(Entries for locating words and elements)

########################################

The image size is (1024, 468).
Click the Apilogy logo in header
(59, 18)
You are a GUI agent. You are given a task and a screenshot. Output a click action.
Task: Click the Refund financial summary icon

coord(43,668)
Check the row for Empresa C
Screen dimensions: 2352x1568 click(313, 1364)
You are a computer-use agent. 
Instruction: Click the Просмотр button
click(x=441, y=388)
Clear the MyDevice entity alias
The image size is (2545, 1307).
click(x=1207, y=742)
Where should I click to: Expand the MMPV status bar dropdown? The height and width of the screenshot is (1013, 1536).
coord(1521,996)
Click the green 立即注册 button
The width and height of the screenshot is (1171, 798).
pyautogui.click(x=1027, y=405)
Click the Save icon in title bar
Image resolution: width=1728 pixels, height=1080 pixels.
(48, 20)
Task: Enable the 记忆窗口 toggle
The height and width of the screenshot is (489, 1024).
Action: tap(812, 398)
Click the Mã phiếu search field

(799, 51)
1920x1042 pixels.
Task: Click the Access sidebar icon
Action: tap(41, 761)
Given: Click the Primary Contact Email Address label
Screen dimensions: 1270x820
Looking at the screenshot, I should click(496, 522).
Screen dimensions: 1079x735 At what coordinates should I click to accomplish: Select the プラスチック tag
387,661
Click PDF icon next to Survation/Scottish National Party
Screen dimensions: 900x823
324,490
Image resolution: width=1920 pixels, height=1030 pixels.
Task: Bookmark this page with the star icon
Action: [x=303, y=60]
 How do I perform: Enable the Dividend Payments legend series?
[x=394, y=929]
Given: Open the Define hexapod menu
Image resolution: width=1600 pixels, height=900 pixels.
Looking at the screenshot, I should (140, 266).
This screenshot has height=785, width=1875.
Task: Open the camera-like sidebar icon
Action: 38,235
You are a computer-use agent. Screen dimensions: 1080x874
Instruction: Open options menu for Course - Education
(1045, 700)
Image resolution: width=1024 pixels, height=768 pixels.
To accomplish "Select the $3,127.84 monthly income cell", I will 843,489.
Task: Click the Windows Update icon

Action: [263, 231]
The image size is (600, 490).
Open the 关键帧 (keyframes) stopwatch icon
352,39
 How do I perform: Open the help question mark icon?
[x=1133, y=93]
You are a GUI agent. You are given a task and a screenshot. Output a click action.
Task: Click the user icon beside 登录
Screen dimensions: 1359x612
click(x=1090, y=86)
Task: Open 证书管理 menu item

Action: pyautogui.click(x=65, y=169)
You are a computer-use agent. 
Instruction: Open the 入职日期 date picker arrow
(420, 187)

########################################

Pick out and copy every line of the records above that contains the string "height". Case counts.

Where should I click to: Expand the MMPV status bar dropdown? The height and width of the screenshot is (1013, 1536).
The width and height of the screenshot is (1171, 798).
Image resolution: width=1728 pixels, height=1080 pixels.
The height and width of the screenshot is (489, 1024).
Image resolution: width=1920 pixels, height=1030 pixels.
Image resolution: width=1600 pixels, height=900 pixels.
This screenshot has height=785, width=1875.
Image resolution: width=1024 pixels, height=768 pixels.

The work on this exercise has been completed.